What does this mean for the fast-food industry?
The leisure and hospitality industry, which includes restaurant workers, employs the greatest share of workers (11%) who earn hourly wages at or below the federal minimum across all industries, according to research published by the Bureau of Labor Statistics in 2019.
A separate 2013 study by University of California, Berkeley, economists found the fast-food industry has the largest share of workers who rely on public benefits, with 45% using government assistance.
A McDonald’s USA representative had previously told MarketWatch that “the average starting wage at U.S. corporate-owned restaurants is over $10 per hour and exceeds the federal minimum wage.”
The National Restaurant Association, a trade group, spoke out against a push in Congress to pass the Raise the Wage Act of 2021, which was unveiled on Tuesday. Similar to the Raise the Wage Act of 2019, which passed in the House, the legislation calls for the federal minimum wage to increase to $15 an hour by 2025.
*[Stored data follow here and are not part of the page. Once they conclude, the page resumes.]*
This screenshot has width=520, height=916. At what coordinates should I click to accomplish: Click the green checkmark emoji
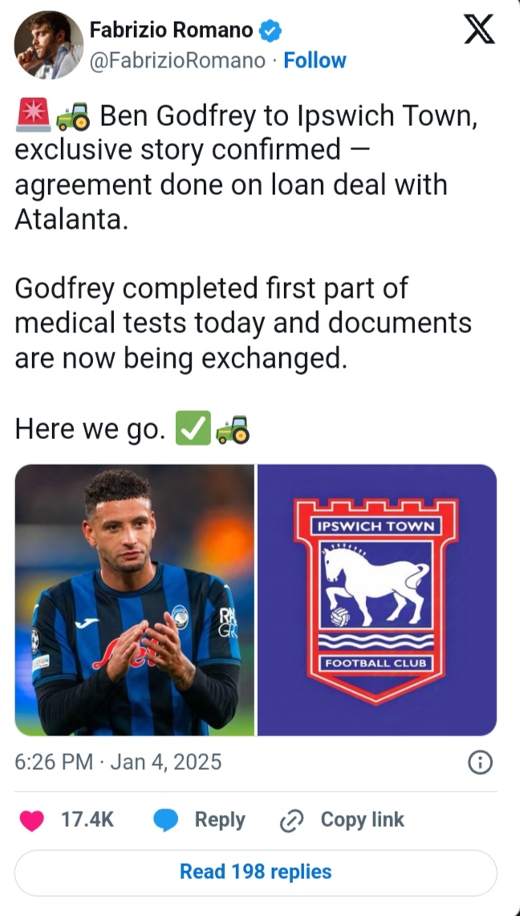193,430
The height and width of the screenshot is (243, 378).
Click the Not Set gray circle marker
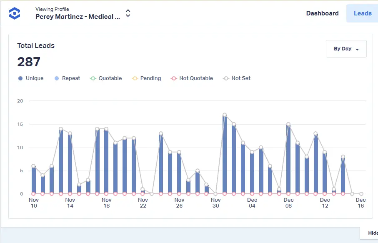226,78
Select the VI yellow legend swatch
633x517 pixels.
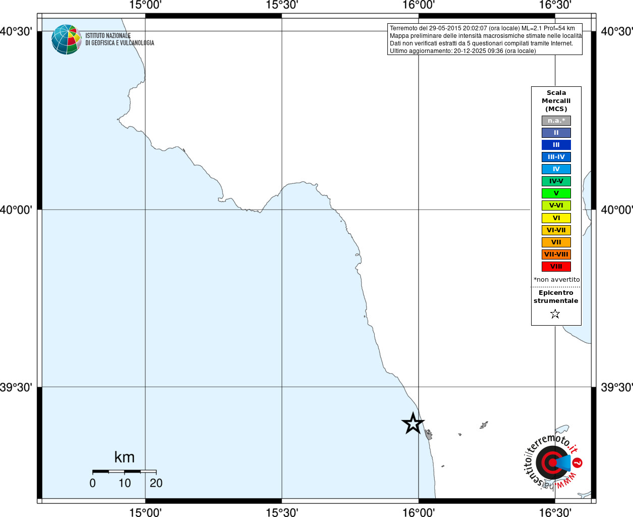coord(556,218)
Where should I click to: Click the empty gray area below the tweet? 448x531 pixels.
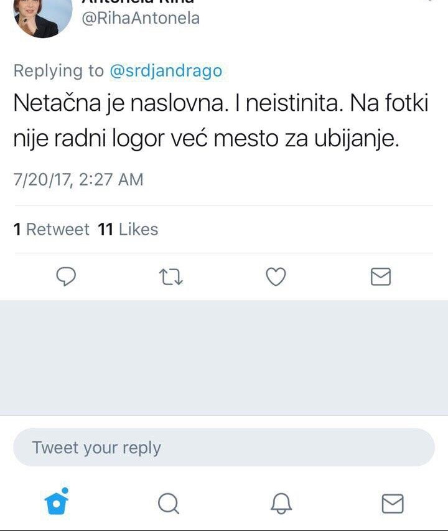click(x=224, y=358)
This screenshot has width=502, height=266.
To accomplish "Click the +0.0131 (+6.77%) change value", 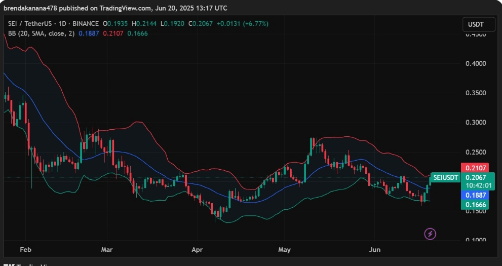I will pyautogui.click(x=243, y=24).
“Our industry runs on a 3-5% pretax profit margin in a good year — during a pandemic is not the time to impose a triple-digit increase in labor costs,” Sean Kennedy, executive vice president of public affairs at the NRA said in a statement. “Far too many restaurants will respond by laying off even more workers or closing their doors for good.”
Ashenfelter and Jurajda’s findings indicate the opposite. However, Ashenfelter acknowledged that these findings may not be translatable to other fast-food chains or industries because “other firms might behave differently.”
In other words, instead of raising prices of goods as McDonald’s did, some businesses may instead layoff workers.
Indeed, the Congressional Budget Office, a nonpartisan federal agency, estimated that raising the wage to $15 an hour by 2025 would result in a median of 1.3 million job losses, though the same number of people would no longer be living below the federal poverty line if a $15-an-hour minimum wage were enacted. Overall, CBO found, wages would rise for some 17 million workers.